An SF Gateway eBook: bringing the classics to the future.
Can human intelligence thrive in computer hardware? The Silicon Man tells an intensely human, suspenseful story showing how it may be done, sooner rather than later.
Five renegade scientists are pursuing secret research to achieve immortality by uploading themselves into silicon. When one relentless investigator threatens everything they have tried to achieve, the outcome will change the world.
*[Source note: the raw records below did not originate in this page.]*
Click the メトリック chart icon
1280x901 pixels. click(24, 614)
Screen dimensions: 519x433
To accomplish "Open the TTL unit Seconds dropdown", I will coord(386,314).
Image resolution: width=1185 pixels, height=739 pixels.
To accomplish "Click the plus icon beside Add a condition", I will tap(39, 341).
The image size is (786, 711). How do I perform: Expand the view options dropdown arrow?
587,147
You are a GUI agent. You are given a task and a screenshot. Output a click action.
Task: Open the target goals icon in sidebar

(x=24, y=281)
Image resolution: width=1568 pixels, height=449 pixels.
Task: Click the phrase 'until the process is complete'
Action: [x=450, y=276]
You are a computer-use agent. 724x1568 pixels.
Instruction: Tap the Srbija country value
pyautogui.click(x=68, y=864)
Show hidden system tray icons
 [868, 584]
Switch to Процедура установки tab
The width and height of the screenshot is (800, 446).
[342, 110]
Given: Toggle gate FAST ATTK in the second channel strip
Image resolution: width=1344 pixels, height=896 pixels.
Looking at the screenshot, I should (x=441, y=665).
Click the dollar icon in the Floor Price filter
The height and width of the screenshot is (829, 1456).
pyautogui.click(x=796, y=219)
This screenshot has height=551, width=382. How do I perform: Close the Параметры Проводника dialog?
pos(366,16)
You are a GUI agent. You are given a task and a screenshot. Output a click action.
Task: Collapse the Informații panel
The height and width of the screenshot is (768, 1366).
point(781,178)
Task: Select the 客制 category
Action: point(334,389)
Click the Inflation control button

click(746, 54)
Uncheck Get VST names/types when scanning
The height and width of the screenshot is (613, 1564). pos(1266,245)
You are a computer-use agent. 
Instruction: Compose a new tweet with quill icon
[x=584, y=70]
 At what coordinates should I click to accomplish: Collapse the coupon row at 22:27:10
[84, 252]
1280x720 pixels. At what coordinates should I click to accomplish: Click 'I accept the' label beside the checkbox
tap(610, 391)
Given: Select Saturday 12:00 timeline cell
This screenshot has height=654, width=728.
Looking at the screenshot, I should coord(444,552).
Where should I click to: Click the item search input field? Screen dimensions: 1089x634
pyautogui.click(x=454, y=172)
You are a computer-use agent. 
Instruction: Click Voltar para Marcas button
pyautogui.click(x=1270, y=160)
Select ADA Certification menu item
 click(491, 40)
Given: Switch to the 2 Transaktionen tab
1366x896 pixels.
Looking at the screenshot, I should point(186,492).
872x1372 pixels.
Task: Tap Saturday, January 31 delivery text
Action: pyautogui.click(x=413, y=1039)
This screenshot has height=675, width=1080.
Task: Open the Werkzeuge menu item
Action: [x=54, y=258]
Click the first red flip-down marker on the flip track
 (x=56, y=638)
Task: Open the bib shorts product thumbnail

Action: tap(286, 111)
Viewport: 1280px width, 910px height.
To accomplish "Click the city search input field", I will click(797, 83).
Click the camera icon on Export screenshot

William Gibson praised this novel as "a plausible, well-crafted narrative exploring cyberspace in a wholly new and very refeshing way." The Washington Post described it as "a well-plotted, fast-paced, and imaginative look into the future." Science Fiction Review said that it ranks "right up there with Michaelmas and The Demolished Man." And Gregory Benford commented, "In fascinating detail, Platt shows us what it would really be like to live (and breathe!) in cyberspace."
Nominated for the John W. Campbell award and the Philip K. Dick award.
Charles Platt (1945 - )
Charles Platt was a science-fiction writer, editor, journalist, critic, and graphic designer from the 1960s through to the 1990s. He created a unique look for New Worlds magazine at the same time that it was publishing his stories, including the grimly predictive "Lone Zone" and the comedic "Garbage World." After emigrating to the United States in 1970, Platt was a science-fiction editor for three American publishers and founded The Patchin Review, a notoriously polemical lit-crit quarterly.
Platt's fiction has ranged from humorous novels, such as Less Than Human and Free Zone, to a meticulously researched techno-thriller, The Silicon Man, which was nominated for a Campbell award. His columns appeared in Interzone, Science Fiction Eye, and Fantasy and Science Fiction before he moved into tech journalism as a senior writer at Wired magazine. His science fiction remains a memorably unusual mix of humor, suspense, prediction, and social comment.